#### Work instructions
Please write out exactly the lines from the opening of the listing through the line that holds "Task: Click the", including both, and nothing else; no pictures.

#### Given records
= = = = = = =

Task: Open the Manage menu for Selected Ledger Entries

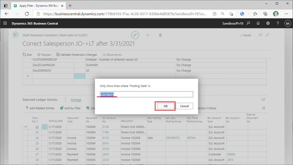Action: point(76,100)
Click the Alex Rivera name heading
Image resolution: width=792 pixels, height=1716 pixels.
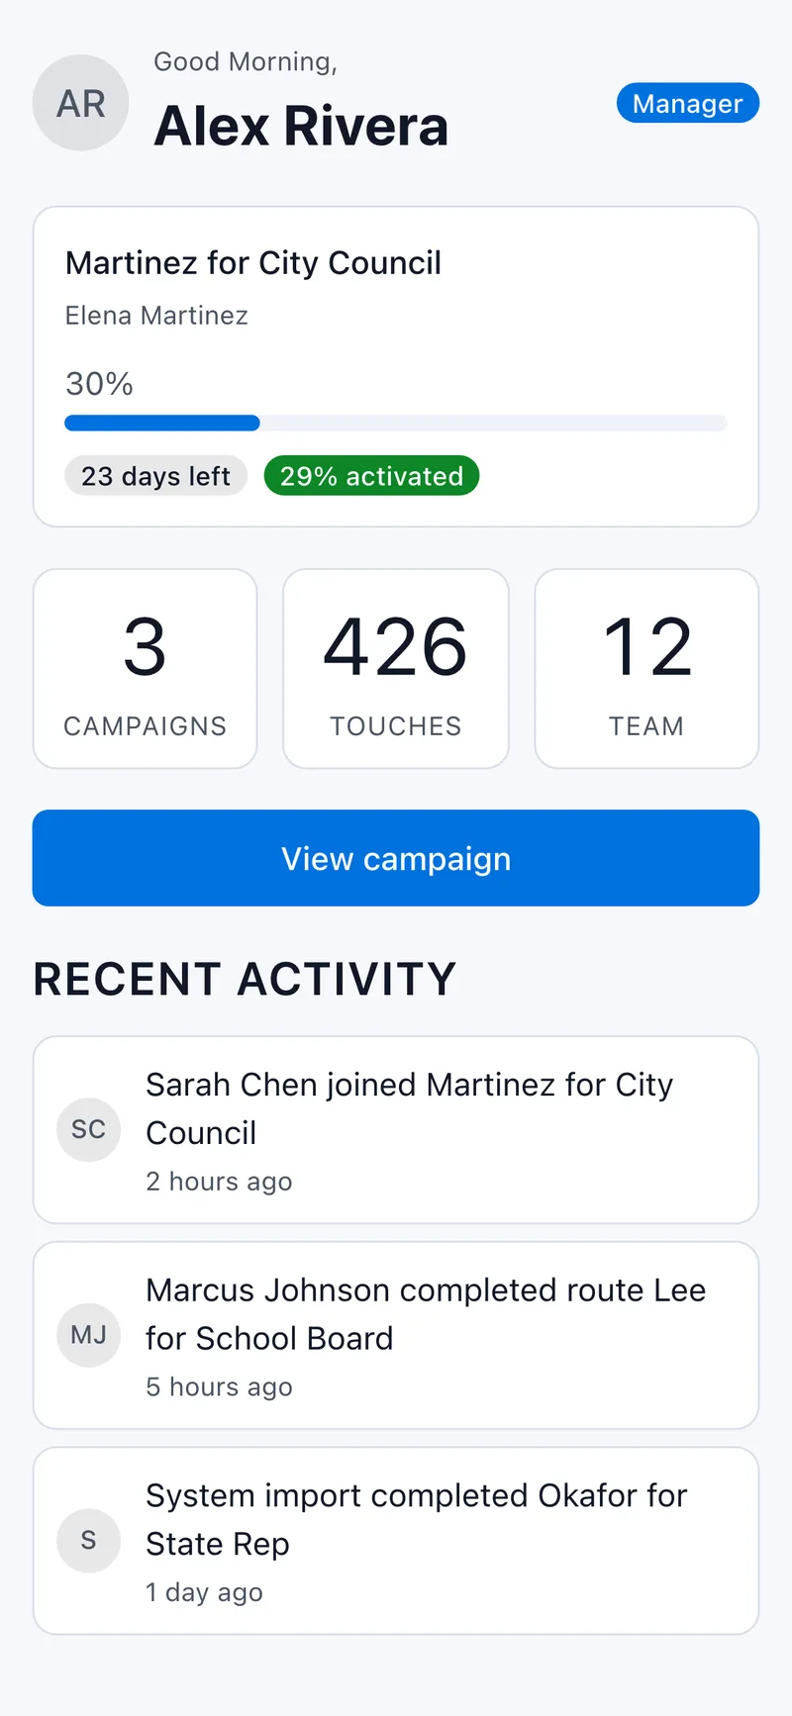click(301, 127)
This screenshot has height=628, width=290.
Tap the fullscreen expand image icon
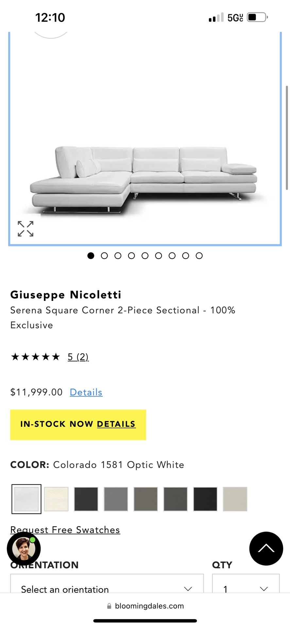click(26, 229)
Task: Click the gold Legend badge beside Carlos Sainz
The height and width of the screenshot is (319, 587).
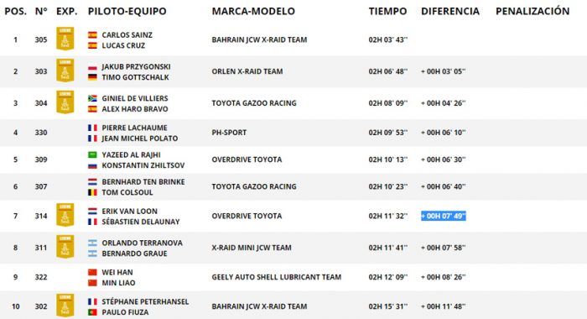Action: pyautogui.click(x=65, y=39)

= = = = = = =

#### Answer to this task
Task: Open the Manage menu for Selected Ledger Entries

Action: point(76,100)
Click the Alex Rivera name heading
Image resolution: width=792 pixels, height=1716 pixels.
click(301, 127)
This screenshot has height=628, width=290.
Tap the fullscreen expand image icon
click(26, 229)
Task: Click the gold Legend badge beside Carlos Sainz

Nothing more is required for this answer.